Print the listing below line for line, without changing any character.

* **Input for this task**
/---

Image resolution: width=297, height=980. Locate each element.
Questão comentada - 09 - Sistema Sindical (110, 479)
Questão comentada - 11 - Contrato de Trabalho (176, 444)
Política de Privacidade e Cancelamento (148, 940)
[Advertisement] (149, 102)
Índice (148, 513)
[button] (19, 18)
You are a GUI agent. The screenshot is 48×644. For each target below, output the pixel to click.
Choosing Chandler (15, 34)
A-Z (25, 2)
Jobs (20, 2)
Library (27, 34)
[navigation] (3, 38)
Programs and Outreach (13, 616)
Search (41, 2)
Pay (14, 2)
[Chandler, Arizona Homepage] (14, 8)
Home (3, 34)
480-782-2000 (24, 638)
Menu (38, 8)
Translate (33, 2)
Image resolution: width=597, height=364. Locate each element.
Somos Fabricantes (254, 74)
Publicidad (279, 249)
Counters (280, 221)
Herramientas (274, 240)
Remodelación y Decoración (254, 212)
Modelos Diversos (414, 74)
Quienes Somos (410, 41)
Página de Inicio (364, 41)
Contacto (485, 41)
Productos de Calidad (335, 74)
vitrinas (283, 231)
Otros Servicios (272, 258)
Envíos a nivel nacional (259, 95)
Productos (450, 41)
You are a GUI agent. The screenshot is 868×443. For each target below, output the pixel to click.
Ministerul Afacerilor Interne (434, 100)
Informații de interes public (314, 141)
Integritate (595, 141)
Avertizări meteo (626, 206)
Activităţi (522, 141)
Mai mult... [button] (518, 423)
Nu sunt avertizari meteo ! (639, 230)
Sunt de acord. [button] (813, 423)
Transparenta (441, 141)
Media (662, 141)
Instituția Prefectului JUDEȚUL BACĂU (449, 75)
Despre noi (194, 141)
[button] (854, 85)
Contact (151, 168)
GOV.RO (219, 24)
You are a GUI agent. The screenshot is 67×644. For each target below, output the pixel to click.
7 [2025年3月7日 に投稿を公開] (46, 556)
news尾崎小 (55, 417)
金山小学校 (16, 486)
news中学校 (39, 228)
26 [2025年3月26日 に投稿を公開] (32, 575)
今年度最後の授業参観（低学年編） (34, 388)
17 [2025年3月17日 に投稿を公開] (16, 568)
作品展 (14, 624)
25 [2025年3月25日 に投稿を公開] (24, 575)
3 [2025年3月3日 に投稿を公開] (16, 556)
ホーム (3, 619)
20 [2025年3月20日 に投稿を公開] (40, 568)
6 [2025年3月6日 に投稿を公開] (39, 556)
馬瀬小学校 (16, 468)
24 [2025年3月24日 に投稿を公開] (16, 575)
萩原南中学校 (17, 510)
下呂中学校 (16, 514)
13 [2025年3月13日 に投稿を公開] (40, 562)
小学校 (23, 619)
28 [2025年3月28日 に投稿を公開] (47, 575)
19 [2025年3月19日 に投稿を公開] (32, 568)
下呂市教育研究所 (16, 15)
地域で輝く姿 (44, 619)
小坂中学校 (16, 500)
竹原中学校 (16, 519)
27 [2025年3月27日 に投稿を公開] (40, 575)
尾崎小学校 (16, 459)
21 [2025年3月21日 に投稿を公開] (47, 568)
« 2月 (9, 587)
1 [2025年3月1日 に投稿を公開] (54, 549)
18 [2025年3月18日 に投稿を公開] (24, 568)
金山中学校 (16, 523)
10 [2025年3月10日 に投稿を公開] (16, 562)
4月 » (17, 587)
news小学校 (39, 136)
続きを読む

\---

* **Task response**
Image resolution: width=297, height=980. Locate each element.
Questão comentada - 09 - Sistema Sindical (110, 479)
Questão comentada - 11 - Contrato de Trabalho (176, 444)
Política de Privacidade e Cancelamento (148, 940)
[Advertisement] (149, 102)
Índice (148, 513)
[button] (19, 18)
You are a GUI agent. The screenshot is 48×644. For each target below, output the pixel to click.
Choosing Chandler (15, 34)
A-Z (25, 2)
Jobs (20, 2)
Library (27, 34)
[navigation] (3, 38)
Programs and Outreach (13, 616)
Search (41, 2)
Pay (14, 2)
[Chandler, Arizona Homepage] (14, 8)
Home (3, 34)
480-782-2000 (24, 638)
Menu (38, 8)
Translate (33, 2)
Image resolution: width=597, height=364. Locate each element.
Somos Fabricantes (254, 74)
Publicidad (279, 249)
Counters (280, 221)
Herramientas (274, 240)
Remodelación y Decoración (254, 212)
Modelos Diversos (414, 74)
Quienes Somos (410, 41)
Página de Inicio (364, 41)
Contacto (485, 41)
Productos de Calidad (335, 74)
vitrinas (283, 231)
Otros Servicios (272, 258)
Envíos a nivel nacional (259, 95)
Productos (450, 41)
You are a GUI agent. The screenshot is 868×443. For each target below, output the pixel to click.
Ministerul Afacerilor Interne (434, 100)
Informații de interes public (314, 141)
Integritate (595, 141)
Avertizări meteo (626, 206)
Activităţi (522, 141)
Mai mult... [button] (518, 423)
Nu sunt avertizari meteo ! (639, 230)
Sunt de acord. [button] (813, 423)
Transparenta (441, 141)
Media (662, 141)
Instituția Prefectului JUDEȚUL BACĂU (449, 75)
Despre noi (194, 141)
[button] (854, 85)
Contact (151, 168)
GOV.RO (219, 24)
You are a GUI agent. The screenshot is 67×644. For each target below, output the pixel to click.
7 [2025年3月7日 に投稿を公開] (46, 556)
news尾崎小 (55, 417)
金山小学校 (16, 486)
news中学校 (39, 228)
26 [2025年3月26日 に投稿を公開] (32, 575)
今年度最後の授業参観（低学年編） (34, 388)
17 [2025年3月17日 に投稿を公開] (16, 568)
作品展 (14, 624)
25 [2025年3月25日 に投稿を公開] (24, 575)
3 [2025年3月3日 に投稿を公開] (16, 556)
ホーム (3, 619)
20 [2025年3月20日 に投稿を公開] (40, 568)
6 [2025年3月6日 に投稿を公開] (39, 556)
馬瀬小学校 (16, 468)
24 [2025年3月24日 に投稿を公開] (16, 575)
萩原南中学校 (17, 510)
下呂中学校 (16, 514)
13 [2025年3月13日 に投稿を公開] (40, 562)
小学校 (23, 619)
28 [2025年3月28日 に投稿を公開] (47, 575)
19 [2025年3月19日 に投稿を公開] (32, 568)
下呂市教育研究所 (16, 15)
地域で輝く姿 (44, 619)
小坂中学校 (16, 500)
竹原中学校 (16, 519)
27 [2025年3月27日 に投稿を公開] (40, 575)
尾崎小学校 (16, 459)
21 [2025年3月21日 に投稿を公開] (47, 568)
« 2月 (9, 587)
1 [2025年3月1日 に投稿を公開] (54, 549)
18 [2025年3月18日 に投稿を公開] (24, 568)
金山中学校 (16, 523)
10 [2025年3月10日 に投稿を公開] (16, 562)
4月 » (17, 587)
news小学校 (39, 136)
続きを読む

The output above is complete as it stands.